Preparing a sustainable meal can be a selfish endeavor; I guarantee you that it will be more fun, tastier and make for a good conversation at your table. However, it’s also about our global community; you’ll help to prevent the emission of greenhouse gas emissions, the slaughter of animals living under inhumane conditions, meet local farmers and help to foster the establishment of a more equitable food system through your creation of the biggest American meal of the year.
1. Buy organic. Organic produce and products are so commonplace now that Coca-Cola and Doritos are practically getting pushed off shelves to make extra space for these hot items. Try to purchase from a small, local farmer, but if you can’t find one, then you can stock up on your Thanksgiving goods at any major retailer. By choosing organic foods, you are helping to prevent the usage of millions of pounds of poisonous pesticides and fertilizers and emission of greenhouse gas emissions. Best of all, organic foods taste better.

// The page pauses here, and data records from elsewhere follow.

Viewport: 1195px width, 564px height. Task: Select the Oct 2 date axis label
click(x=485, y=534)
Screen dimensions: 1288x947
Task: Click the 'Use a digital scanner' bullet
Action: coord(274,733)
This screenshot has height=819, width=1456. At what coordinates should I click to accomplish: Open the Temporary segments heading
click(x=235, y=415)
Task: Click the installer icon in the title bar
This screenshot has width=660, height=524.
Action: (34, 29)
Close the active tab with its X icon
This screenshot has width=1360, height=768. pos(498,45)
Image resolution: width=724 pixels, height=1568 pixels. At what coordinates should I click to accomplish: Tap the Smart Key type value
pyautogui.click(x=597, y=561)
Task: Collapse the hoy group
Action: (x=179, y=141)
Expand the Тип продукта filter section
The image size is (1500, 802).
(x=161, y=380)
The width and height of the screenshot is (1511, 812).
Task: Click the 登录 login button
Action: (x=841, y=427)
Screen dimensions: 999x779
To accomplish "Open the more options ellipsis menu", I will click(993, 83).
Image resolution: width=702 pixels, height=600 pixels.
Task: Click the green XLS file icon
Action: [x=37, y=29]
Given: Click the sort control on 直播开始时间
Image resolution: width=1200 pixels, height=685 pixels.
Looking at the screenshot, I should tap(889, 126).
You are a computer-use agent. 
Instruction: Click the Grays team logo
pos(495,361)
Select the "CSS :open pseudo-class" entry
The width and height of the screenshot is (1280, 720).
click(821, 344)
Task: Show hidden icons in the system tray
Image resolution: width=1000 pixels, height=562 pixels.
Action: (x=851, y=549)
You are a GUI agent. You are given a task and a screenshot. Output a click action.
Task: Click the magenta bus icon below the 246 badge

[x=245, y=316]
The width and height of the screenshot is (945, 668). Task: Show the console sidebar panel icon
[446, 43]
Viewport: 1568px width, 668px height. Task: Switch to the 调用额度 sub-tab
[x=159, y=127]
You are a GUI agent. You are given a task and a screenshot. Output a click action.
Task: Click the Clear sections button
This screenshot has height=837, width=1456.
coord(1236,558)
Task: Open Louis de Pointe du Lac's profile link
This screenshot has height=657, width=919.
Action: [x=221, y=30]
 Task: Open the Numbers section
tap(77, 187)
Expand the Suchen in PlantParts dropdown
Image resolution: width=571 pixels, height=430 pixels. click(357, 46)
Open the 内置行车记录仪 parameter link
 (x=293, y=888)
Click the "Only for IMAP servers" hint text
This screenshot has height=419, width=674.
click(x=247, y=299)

2. Save a turkey. Choose the most humane option that will significantly lighten your environmental impact by having a meat-free meal. You can make your centerpiece a hearty, fall-themed vegetarian dish or opt for a tofurkey. Either way, you’ll be saying no to our industrial food system, reducing your global warming contribution and saying yes to a healthy, happy meal. You can also make a turkey happy by adopting it.Yes, you read correctly, save a turkey from the chopping block and give it the gift of a happy home at Farm Sanctuary. For those of you who roll their eyes at my incredible suggestion in tip two of going meat-free on Thanksgiving. If you fall into that camp, I’d suggest you opt for a humanely-raised turkey.
3. Get down and dirty with your food by starting a garden in your yard, porch, window sill or community garden. While the crops won’t be ready for this year’s feast, start now to grow and harvest a bountiful collection of herbs and produce for 2010.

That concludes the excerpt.